Do you already have a schema? Or do you want to generate one from a set of documents?

There is an example in the fi/samples directory:

fi/samples/src/samples/typed/ConvertLexicalValues.java

which shows how, if you have a schema, to obtain the data types associated with elements/attributes and then convert an XML document to an FI document where the lexical values in the XML document are converted to binary form in the FI document. In this case base64 and floats are converted but it is easy to extend to other types.

There is some sample schema and a document, so you should be able to execute the following:

java -cp <...> ConvertLexicalValues \
data/schema/Content.xsd data/content.xml

Note that you will require the FastInfosetUtilities.jar (which is JDK 5.0 dependent).

This example is only dependent on schema to obtain the mapping of attributes/elements to data types. If you do not have a schema but know what attributes/elements will contain lexical values that can be converted it should be easy to generate the mappings by other means (or by even create a 'fake' schema if you do not want to write any code to do this and reuse the utility code!).

Hope this helps,
Paul.

sandoz
Offline
Joined: 2003-06-20
Points: 0

One: This is a bug in the preservation of the standlone property. The FI encoding can support this but the SAX serializer and parser do not currently. Would you like to log an issue (a bug) for this?

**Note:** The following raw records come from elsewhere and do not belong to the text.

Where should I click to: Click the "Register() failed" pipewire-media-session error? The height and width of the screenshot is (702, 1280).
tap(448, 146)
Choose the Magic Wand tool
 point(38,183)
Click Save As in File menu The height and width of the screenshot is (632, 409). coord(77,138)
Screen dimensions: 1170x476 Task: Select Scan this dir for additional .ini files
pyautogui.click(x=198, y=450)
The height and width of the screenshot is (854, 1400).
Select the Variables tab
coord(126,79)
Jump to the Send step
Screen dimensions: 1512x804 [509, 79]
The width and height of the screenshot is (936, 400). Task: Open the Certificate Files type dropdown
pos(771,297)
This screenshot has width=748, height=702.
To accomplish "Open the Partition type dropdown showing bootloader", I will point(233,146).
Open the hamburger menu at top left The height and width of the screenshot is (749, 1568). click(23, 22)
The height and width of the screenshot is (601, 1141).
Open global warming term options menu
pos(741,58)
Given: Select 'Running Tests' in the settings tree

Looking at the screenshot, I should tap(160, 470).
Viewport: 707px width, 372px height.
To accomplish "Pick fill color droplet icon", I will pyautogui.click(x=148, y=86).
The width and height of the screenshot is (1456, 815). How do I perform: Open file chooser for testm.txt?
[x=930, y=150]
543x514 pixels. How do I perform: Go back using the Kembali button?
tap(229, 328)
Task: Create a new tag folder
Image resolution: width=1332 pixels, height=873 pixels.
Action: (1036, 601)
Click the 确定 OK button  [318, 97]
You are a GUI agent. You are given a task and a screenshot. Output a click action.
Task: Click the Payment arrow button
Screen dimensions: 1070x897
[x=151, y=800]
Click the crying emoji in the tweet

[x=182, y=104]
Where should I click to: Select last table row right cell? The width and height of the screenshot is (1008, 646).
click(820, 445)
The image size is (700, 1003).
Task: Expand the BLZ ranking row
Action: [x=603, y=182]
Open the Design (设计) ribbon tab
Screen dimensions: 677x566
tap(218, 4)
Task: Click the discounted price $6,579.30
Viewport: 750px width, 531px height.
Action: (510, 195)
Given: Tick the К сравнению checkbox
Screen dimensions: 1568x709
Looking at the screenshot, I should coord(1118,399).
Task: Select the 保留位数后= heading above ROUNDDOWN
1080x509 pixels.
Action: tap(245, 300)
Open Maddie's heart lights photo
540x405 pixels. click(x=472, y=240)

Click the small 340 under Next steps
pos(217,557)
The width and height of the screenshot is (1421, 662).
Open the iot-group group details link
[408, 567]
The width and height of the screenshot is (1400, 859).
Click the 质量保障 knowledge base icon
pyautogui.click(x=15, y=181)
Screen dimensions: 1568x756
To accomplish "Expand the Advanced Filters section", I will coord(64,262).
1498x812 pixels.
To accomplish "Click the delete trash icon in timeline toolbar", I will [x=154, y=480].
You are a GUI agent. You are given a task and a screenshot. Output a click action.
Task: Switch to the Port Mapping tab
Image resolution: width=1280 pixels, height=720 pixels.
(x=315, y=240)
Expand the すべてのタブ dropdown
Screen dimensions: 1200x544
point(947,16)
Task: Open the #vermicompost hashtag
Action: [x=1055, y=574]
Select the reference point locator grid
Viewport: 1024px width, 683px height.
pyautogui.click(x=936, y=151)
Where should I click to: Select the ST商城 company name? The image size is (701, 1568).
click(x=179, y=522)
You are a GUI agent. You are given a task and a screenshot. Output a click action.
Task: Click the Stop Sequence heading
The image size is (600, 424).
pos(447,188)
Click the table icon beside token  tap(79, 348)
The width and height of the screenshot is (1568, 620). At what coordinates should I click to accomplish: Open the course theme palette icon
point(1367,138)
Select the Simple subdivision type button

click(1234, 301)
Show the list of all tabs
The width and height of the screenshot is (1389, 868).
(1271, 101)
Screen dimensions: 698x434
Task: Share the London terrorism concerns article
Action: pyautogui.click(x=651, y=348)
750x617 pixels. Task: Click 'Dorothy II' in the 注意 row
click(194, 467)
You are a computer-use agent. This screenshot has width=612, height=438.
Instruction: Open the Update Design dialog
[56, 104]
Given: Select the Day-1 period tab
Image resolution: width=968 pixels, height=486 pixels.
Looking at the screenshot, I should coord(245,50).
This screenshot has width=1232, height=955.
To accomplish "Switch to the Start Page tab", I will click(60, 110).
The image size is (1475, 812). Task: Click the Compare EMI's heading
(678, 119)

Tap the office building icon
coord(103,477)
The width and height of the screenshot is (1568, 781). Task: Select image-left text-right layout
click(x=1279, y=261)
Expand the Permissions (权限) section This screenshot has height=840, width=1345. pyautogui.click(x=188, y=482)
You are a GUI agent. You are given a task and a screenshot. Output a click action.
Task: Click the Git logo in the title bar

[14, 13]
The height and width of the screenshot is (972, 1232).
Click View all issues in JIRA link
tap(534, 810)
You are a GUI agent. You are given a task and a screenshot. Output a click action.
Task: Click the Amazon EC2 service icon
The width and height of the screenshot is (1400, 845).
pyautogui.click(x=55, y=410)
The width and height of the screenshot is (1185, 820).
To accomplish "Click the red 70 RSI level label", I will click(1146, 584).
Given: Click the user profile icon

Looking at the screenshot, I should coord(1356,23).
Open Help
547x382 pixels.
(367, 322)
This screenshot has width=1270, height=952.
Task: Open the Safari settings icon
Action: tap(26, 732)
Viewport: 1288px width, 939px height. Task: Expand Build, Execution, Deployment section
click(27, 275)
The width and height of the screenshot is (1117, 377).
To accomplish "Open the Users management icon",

Two: The serializer will by default try to compress content that is less than seven characters. If there is indenting WS/CR/LF that is greater than this you can increase the value by invoking the following method:

FastInfosetSerializer.
setCharacterContentChunkSizeLimit(int )

with a suitable value. Increasing this value may use more memory by the serializer/deserializer.

Three: Would it be possible for me to get access to the XML document? Otherwise i cannot tell why the FI SAX parsing is using too much memory when WS/CR/LF is present. Note that the parsers/serializers have been tested large documents (that contain WS/CR/LF) and i have not seen this error.

Four: How many unique elements/attributes are there in the document? My experience is that the utilizing of a schema with FI is more effective on smaller documents where the ratio of unique markup to content is high. For larger documents the ratio is often lower.
However, there is one area that may make a difference and that is the encoding of content in binary form. Does the document contain base64 data? or floating point data? If so it may be possible to encode such data in a more efficient binary form.

Are you also comparing with GZIP? This can be an effective solution as well but the compression can cost. BTW you can always GZIP the FI document too, and since the compression operates on less data it should be faster to compress than the XML document.

Also if WS/CR/CL is just used for human readability and can easily be regenerated when decoding it might be best to remove it when serializing. Who reads a 2MB XML document?? :-)

Paul.